## Sentiment Analysis with Logistic Regression:
1. For a given text, extract features for Logistic Regression
2. Implement Logistic Regression
3. Apply Logistic Regression on an NLP task
4. Test and perform error analysis

Learned and implemented as a part of NLP course on Coursera

In [1]:
# Import necessary packages
import re
import math
import string
import numpy as np
import pandas as pd

import nltk
from nltk.corpus import stopwords
from nltk.stem import PorterStemmer
from nltk.corpus import twitter_samples
from nltk.tokenize import TweetTokenizer

In [2]:
# Get sample tweets data & stopwords
nltk.download('twitter_samples')
nltk.download('stopwords')

[nltk_data] Downloading package twitter_samples to /root/nltk_data...
[nltk_data]   Package twitter_samples is already up-to-date!
[nltk_data] Downloading package stopwords to /root/nltk_data...
[nltk_data]   Package stopwords is already up-to-date!


True

### Function to process a given tweet to be used to train with Logistic Regression

In [3]:
# Input: A string (tweet)
# Output: A list of words containing the processed tweet

def process_tweet(tweet):

  stemmer = PorterStemmer()
  stopwords_english = stopwords.words('english')

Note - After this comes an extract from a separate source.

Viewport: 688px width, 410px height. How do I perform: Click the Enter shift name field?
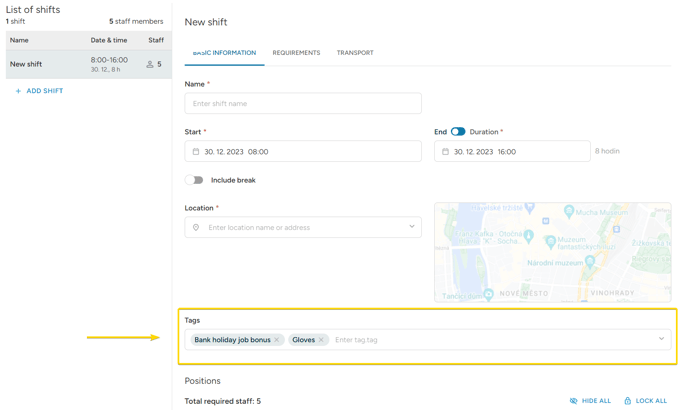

  # Remove stock market tickers like $GE
  tweet = re.sub(r'\$\w*', '', tweet)

  # Remove retweet text "RT"
  tweet = re.sub(r'^RT[\s]+', '', tweet)

  # Remove hyperlinks
  tweet = re.sub(r'https?://[^\s\n\r]+', '', tweet)

  # Remove hash sign
  tweet = re.sub(r'#', '', tweet)

  # Tokenize tweets
  tokenizer = TweetTokenizer(preserve_case=False, strip_handles=True, reduce_len=True)
  tweet_tokens = tokenizer.tokenize(tweet)

  tweets_clean = []
  for word in tweet_tokens:
    if word not in stopwords_english and word not in string.punctuation:  
      # Remove stopwords & punctuation
      # Obtain word stem
      stem_word = stemmer.stem(word)
      tweets_clean.append(stem_word)

  return tweets_clean


### Function to build the frequency map

In [4]:
# Input: List of tweets and their corresponding labels (0 or 1)
# Output: A frequency map of the form <(word, sentiment) : count>

def build_freqs(tweets, labels):
  # Convert np array to list since zip needs an iterable
  # The squeeze is necessary or the list ends up with one element
  # Also note that this is just a NOP if labels is already a list
  labels_list = np.squeeze(labels).tolist()

  freqs = {}
  for label, tweet in zip(labels_list, tweets):
    for word in process_tweet(tweet):
      pair = (word, label)
      if pair in freqs:
        freqs[pair] += 1
      else:
        freqs[pair] = 1

  return freqs
  

### Function to generate Sigmoid

In [5]:
# Input: z = 𝜃0𝑥0+𝜃1𝑥1+𝜃2𝑥2+...𝜃𝑁𝑥𝑁, may be a scalar or an array
# Output: h = sigmoid of z

def sigmoid(z): 

  h = None
  z_type = type(z)
  
  # 1. Assuming z is scalar, we return a scalar
  if z_type == int or z_type == float:
    h = 1 / (1 + math.exp(-1 * z))
  
  # 2. Assuming z is an array: Then, h is also an array of sigmoid values
  else:
    h = []
    for each_z in z:
      sigmoid_value = 1 / (1 + math.exp(-1 * each_z))
      h.append(sigmoid_value)
    h = np.array(h)
  
  return h


### Function to implement gradient descent

In [6]:
# Input:
# x: matrix of features which is (m,n+1)
# y: corresponding labels of the input matrix x, dimensions (m,1)
# theta: weight vector of dimension (n+1,1)
# alpha: learning rate
# num_iters: number of iterations you want to train your model for

# Output:
# J: Final cost
# theta: Final weight vector
def gradientDescent(x, y, theta, alpha, num_iters):
  
  m = len(x)
  for i in range(0, num_iters):
    z = x @ theta
    h = sigmoid(z)
    
    # Calculate the cost function
    log_h = []
    log_1_minus_h = []
    for each_h in h:
      log_h.append(math.log(each_h))    
      log_1_minus_h.append(math.log(1 - each_h))
    
    ones_matrix_of_size_mx1 = np.ones((m, 1))
    one_minus_y = ones_matrix_of_size_mx1 - y
    
    # Compute cost: J
    J = (-1 / m) * ( (np.transpose(y) @ np.array(log_h)) + (np.transpose(one_minus_y) @ np.array(log_1_minus_h)) )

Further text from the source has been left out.